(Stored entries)
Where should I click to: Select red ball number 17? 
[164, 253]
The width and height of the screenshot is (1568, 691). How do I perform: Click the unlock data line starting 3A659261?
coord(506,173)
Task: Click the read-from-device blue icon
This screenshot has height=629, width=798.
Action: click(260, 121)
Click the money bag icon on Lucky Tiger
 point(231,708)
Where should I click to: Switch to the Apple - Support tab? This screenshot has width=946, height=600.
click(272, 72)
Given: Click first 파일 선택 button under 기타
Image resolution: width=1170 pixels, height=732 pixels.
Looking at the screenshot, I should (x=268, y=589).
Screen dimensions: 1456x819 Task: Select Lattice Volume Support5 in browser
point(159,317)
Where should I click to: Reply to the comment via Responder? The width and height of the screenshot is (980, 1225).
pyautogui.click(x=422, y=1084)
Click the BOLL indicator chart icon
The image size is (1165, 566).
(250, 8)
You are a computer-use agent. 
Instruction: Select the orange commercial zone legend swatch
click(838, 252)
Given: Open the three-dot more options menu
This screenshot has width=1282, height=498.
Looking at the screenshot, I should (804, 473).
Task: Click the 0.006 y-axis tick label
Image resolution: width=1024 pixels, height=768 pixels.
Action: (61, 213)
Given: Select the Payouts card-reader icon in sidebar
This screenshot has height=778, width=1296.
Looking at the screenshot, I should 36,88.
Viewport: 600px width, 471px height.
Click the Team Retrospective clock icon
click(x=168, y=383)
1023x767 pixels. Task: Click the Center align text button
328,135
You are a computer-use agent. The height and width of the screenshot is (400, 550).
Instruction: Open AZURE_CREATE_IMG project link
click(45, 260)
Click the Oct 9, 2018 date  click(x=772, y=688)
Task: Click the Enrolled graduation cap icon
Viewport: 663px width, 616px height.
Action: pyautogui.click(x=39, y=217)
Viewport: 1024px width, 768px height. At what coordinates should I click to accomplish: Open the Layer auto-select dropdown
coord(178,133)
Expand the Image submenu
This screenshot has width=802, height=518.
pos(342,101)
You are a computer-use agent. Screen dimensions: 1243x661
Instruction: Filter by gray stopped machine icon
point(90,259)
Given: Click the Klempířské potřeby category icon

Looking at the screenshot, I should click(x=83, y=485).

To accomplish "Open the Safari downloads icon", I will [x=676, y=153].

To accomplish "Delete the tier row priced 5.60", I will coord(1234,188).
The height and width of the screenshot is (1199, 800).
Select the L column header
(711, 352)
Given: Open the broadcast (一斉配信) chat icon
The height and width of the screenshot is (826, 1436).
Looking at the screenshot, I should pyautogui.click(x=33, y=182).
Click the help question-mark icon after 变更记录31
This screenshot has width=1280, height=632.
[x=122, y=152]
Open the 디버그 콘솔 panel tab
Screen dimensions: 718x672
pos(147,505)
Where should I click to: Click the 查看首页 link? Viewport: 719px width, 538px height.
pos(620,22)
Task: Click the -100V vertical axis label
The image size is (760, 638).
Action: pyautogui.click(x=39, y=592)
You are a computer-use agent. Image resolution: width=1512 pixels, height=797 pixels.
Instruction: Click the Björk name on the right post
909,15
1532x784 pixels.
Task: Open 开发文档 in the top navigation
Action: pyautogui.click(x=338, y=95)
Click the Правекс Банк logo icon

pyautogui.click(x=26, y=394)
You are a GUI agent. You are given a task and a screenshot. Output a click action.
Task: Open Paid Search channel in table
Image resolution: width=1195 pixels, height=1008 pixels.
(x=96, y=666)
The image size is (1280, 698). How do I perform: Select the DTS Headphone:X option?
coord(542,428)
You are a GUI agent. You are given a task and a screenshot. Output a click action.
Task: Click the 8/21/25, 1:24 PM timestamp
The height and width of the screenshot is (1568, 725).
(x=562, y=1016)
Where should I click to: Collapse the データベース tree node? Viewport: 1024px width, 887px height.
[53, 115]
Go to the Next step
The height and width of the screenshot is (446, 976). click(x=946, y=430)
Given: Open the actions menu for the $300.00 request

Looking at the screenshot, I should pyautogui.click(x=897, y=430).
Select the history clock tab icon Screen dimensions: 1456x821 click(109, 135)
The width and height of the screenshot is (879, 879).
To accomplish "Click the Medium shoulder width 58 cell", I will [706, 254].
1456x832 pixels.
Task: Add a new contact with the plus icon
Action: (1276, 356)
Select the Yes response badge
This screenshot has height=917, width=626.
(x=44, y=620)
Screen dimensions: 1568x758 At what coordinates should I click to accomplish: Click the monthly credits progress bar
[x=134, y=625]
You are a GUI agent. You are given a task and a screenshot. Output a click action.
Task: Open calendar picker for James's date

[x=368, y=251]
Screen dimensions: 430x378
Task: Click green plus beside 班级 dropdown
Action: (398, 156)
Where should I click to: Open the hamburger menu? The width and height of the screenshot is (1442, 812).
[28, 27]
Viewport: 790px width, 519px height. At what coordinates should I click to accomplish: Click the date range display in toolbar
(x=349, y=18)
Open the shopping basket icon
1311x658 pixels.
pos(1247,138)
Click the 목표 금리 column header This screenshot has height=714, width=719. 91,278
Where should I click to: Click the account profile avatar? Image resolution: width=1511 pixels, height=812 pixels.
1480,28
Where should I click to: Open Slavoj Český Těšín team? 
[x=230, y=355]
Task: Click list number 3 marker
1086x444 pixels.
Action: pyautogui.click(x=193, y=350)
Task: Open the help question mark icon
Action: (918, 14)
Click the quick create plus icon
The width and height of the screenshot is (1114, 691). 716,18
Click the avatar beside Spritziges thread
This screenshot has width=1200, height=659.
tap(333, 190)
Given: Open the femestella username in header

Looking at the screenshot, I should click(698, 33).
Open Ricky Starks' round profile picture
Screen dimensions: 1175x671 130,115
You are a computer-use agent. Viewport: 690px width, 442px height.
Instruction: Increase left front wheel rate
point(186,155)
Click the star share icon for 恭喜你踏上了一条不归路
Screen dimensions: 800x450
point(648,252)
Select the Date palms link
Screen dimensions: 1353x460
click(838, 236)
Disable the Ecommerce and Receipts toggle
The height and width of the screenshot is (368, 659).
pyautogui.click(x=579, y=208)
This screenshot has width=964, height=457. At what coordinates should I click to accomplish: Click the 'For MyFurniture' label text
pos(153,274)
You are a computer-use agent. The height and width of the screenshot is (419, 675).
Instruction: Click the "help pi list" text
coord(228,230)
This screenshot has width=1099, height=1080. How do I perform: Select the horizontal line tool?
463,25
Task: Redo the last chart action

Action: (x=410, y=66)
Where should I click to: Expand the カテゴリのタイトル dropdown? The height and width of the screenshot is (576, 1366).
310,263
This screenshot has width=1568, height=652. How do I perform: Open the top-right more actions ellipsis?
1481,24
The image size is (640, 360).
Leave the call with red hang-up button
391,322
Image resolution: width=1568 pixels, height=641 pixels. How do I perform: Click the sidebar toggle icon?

## Activity
Establish how many lines of the data above contain "agent". State that number and no more.

## Answer area
9